Intérieur digipack :
Franchise en robe blanche danse avec un jeune noble.
Largesse offre une coupe d’or à un jeune noble de la
lignée du roi Arthur.
Recueil: Roman de la Rose vers 1350
Guillaume de Loris et Jean de Meung, poètes
français (13e siècle)
Le thème de Robin et Marion constitue le fil conducteur
de ce sixième volet de la série 1000 ans de cornemuse
en France, qui nous emmène au Moyen-Âge. Si l’on
connaît le célèbre Jeu de Robin et de Marion
d’Adam de la Halle (1285), on sait moins que ce sujet a
continué d’être traité par la suite. Je me
suis donc plongé avec bonheur dans ce merveilleux
répertoire des polyphonies à trois voix de la fin du XIVe
siècle aux premières années du XVe siècle,
dont j’ai extrait plusieurs pièces composées sur la
base de cette matière pastorale (Robin muse, Prenés
l’arbre Peyronnelle, Et je ferai...), ainsi que
d’autres œuvres contemporaines qui, par-delà leur
variété de styles d’écriture, s’y
associent harmonieusement grâce aux thèmes de la nature ou
de la danse, mais aussi – par référence au
personnage du Chevalier Aubert – de l’amour courtois, du
faste de la musique d’apparat ou de la guerre. Ici
l’expression des univers savant et populaire repose aussi sur le
jeu de contraste entre les bas et les hauts instruments, le doux et le
fort, le son aéré et le son continu,
l’intérieur et l’extérieur. De plus,
l’existence d’échanges culturels entre la France et
l’Italie, en particulier à la cour des Papes
d’Avignon, m’a encouragé à introduire
quelques touches de style italien.
S’aventurer au cœur de cette musique
médiévale permet d’affirmer une fois encore
l’idéal qui a motivé la création des
Musiciens de Saint-Julien: perpétuer le goût pour la
découverte, l’éclectisme et
l’indépendance d’esprit qui caractérisaient
la démarche des pionniers de la musique ancienne pour
«voir large» et ainsi mieux nourrir notre
compréhension des styles anciens et de leur
interprétation. C’est avec passion que chacun
d’entre nous a travaillé à la bonne
réalisation de ce programme, qui veut aussi contribuer à
mettre en lumière un répertoire qui n’a toujours
pas la place qu’il mérite et le restituer avec grâce
et énergie.
François Lazarevitch
The theme of Robin and Marion runs through this sixth volume in
the series 1000 ans de cornemuse en France, which takes us back
in time to the Middle Ages. Adam de la Halle’s Jeu de Robin
et de Marion (1285) is well known, but less well known is the fact
that the subject continued to enjoy popularity after that.

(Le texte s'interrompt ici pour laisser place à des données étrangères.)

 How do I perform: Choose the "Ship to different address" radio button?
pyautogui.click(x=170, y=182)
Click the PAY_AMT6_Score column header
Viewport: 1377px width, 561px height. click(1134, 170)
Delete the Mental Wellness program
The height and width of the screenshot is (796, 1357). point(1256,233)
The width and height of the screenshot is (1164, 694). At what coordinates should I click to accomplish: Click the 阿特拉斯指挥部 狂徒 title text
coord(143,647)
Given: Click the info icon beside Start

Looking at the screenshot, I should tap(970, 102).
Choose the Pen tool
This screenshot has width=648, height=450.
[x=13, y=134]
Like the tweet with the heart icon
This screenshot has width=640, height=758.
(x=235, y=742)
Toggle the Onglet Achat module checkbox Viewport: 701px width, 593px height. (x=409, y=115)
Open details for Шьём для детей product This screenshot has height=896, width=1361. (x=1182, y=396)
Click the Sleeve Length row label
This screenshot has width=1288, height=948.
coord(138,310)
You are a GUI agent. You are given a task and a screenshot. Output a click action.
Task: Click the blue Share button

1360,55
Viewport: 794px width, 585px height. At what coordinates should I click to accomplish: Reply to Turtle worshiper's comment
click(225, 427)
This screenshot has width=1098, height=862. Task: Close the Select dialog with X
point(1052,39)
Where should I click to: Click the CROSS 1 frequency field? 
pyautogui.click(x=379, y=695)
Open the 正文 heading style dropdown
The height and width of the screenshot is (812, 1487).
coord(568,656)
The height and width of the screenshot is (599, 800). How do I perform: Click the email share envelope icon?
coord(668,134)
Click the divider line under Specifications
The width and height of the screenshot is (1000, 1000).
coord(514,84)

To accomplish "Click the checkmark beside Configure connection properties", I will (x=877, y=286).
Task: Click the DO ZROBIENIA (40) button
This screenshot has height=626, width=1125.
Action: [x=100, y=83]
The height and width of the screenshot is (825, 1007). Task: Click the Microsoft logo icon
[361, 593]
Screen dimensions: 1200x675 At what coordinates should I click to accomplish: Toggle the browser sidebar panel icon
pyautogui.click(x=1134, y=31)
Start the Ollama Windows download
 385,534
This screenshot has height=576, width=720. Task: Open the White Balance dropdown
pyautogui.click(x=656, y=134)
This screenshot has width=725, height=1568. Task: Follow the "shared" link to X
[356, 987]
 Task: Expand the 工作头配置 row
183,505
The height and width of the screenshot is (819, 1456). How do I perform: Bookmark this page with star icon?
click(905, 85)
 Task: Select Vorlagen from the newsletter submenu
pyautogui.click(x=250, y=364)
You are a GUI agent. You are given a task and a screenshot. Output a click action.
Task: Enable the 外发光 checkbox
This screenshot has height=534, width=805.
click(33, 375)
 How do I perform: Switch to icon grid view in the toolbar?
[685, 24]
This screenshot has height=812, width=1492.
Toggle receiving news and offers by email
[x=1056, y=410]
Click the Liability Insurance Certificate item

With delight
I therefore plunged into the marvellous three-part polyphonic
repertoire of the late fourteenth and early fifteenth centuries,
selecting pieces based on that pastoral material – Robin
muse, Prenés l’arbre Peyronnelle, Et je ferai, and so
on – as well as compositions of the same period, in various
styles, that – through the subject of nature or dancing, but also
(a reference to the character of the knight Aubert) courtly love and
the splendour of ceremonial or martial music – were in keeping
with the Robin and Marion pieces. The expression of the worlds of art
music and popular music also rest here on the contrast between bas
instruments and hauts instruments, soft and loud, airy
sound and continuous sound, the indoor and the outdoor. Furthermore,
the existence of cultural exchanges between France and Italy,
especially at the papal court at Avignon, prompted me to introduce an
Italian touch here and there.
Venturing into the heart of this medieval music enables us to affirm
once more the ideal that motivated the creation of Les Musiciens de
Saint-Julien: to perpetuate the taste for discovery, the eclecticism
and the independent spirit that characterised the approach of the
pioneers of early music, thus gaining a broad outlook, hence a better
understanding of early styles and their interpretation. We put our
hearts into this programme, which aims not only to highlight a
repertoire that has yet to obtain the recognition it deserves, but also
to bring out to the full all the grace and energy of that repertoire.
François Lazarevitch
Translation: Mary Pardoe
Music, like all art in the middle ages, always strove to combine
innovation with tradition and experimentation with adherence to
authority. It delighted in hints and double-meanings, allowing texts to
be understood on more than one level. Since the very beginnings of
secular vernacular music it was closely linked with the serious,
ritualised themes of stylised Courtly Love. The very treatment of light
or comic subject matters, therefore, had either to resort to some
established sense of tradition, or to hide meanings in its subtext,
between its voices or using innuendo.
The theme of Robin and Marion provided exactly such a tradition
in which comic, risqué and, at times, even obscene poetic
impulses could be let loose. This tradition was established early on in
the history of vernacular music and poetry. Its inception is attributed
to Marcabru, a Gascon who flourished between 1130 and 1150, who is
today recognized as one of the influential group of early Troubadours.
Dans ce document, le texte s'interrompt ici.